Consider a probability density function $f(x, y)$ on $\mathbb{R}^2$. The probability space is $(\mathbb{R}^2, \mathcal{B}, f \, d\lambda)$, where $\mathcal{B}$ is the Borel $\sigma$-algebra on $\mathbb{R}^2$, and $f \, d\lambda$ denotes the probability measure with density $f(x, y)$.
Let $\mathcal{C} = \{Z \times \mathbb{R} : Z \text{ is a Borel subset of } \mathbb{R}\}$.

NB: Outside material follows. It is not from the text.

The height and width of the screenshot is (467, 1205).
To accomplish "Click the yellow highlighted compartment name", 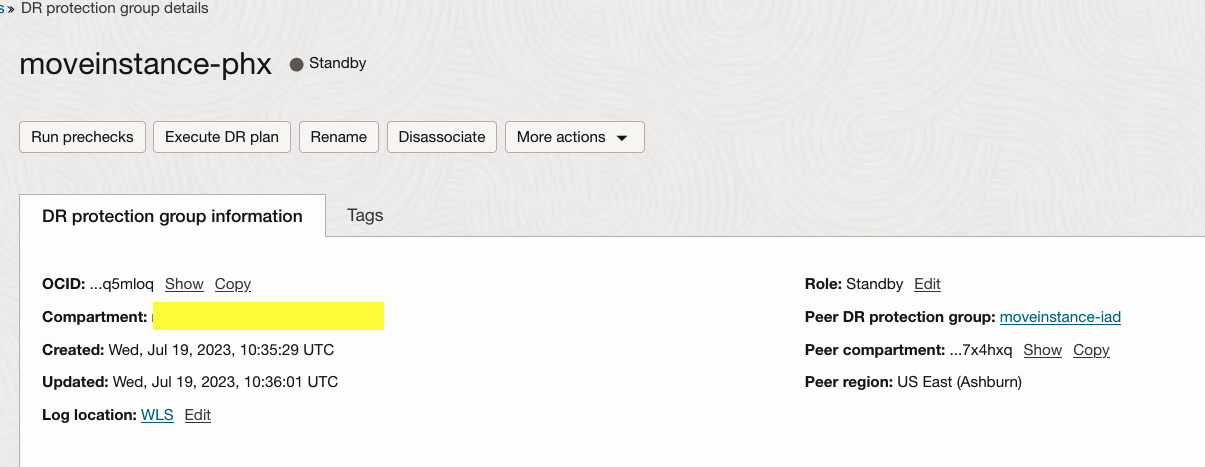I will coord(267,317).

Show that the regular conditional probability $Q^{\mathcal{C}}(M \mid (x, y))$ is given by:
$$ Q^{\mathcal{C}}(M \mid (x, y)) = \frac{\int_{M} f(x, y) \, dy}{\int_{\mathbb{R}^2} f(x, y) \, dy}. $$
Can someone tell me how to show this? I have only been given this definition: Let $(Ω, \mathcal{F}, P)$ be a probability space, $\mathcal{B} \subset \mathcal{F}, Q^\mathcal{B}(A, \omega) : \mathcal{F} \times \Omega \to [0,1]$ is a regualar conditional probability on $\mathcal{F}$ given $\mathcal{B}$ under P if $(i) \forall A \in \mathcal{F}$, it is a version of $E(\mathbb{1_A})$ $(ii) \forall \omega \in \Omega$,as a function of A it is a probability on $(\Omega, \mathcal{F})$.